(Task material begins)

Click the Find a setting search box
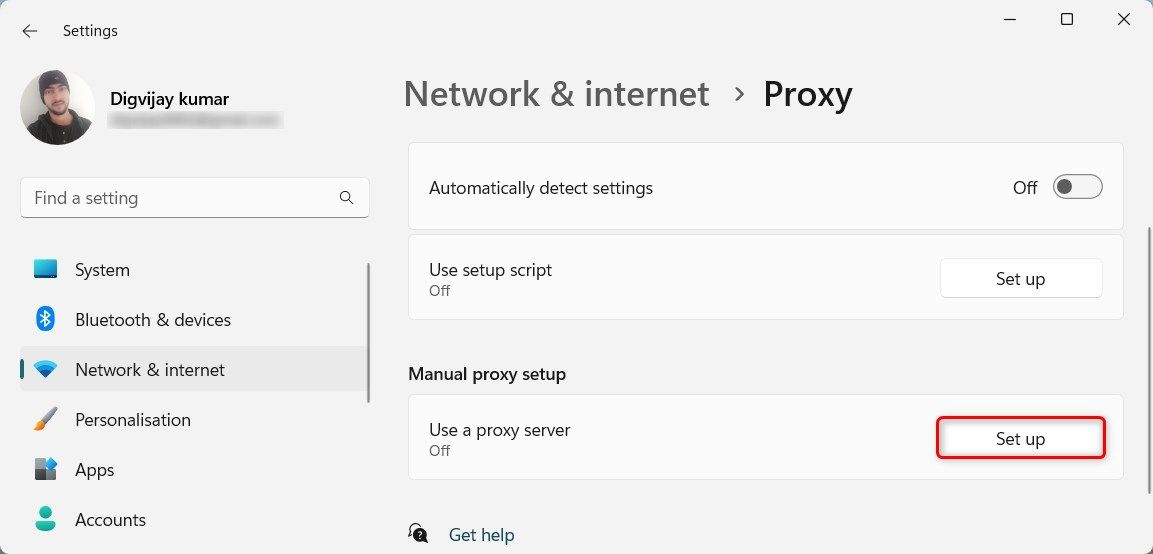[x=180, y=198]
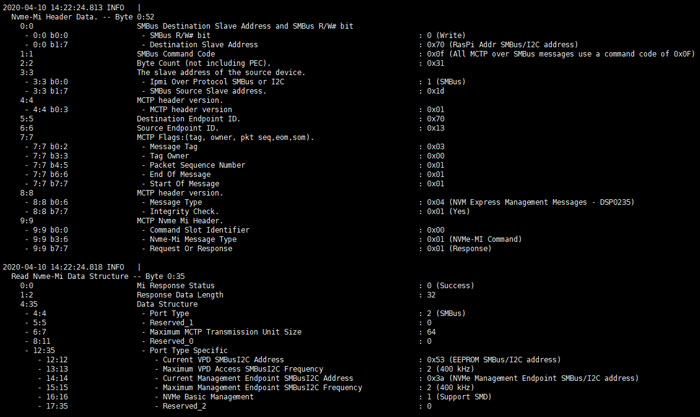Click value 0x70 RasPi Addr SMBus/I2C address
Image resolution: width=700 pixels, height=417 pixels.
pos(502,45)
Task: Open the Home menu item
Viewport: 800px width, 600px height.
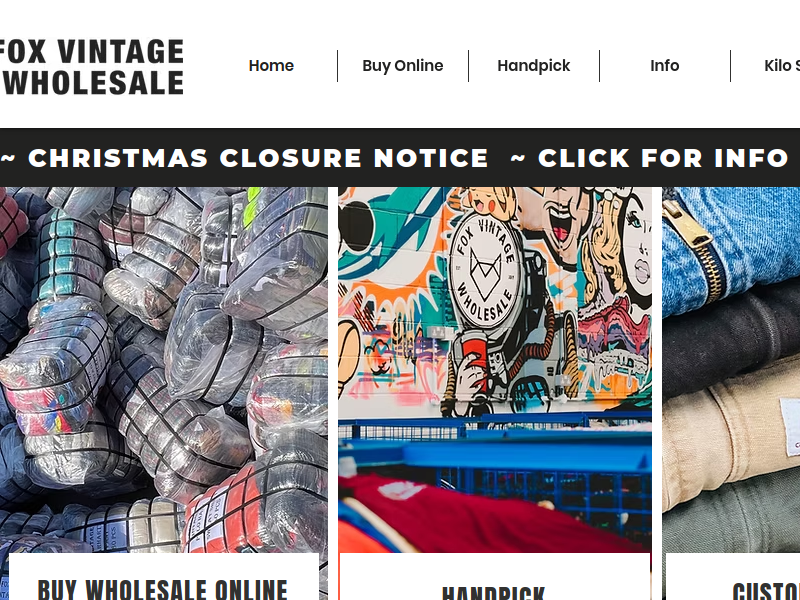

(Task material ends)

**What to produce**
I'd like the entries above repeated exactly, but without any of their pictures.

**Solution to the problem**
Click the Find a setting search box
[x=180, y=198]
Click value 0x70 RasPi Addr SMBus/I2C address
Image resolution: width=700 pixels, height=417 pixels.
pos(502,45)
Task: Open the Home menu item
Viewport: 800px width, 600px height.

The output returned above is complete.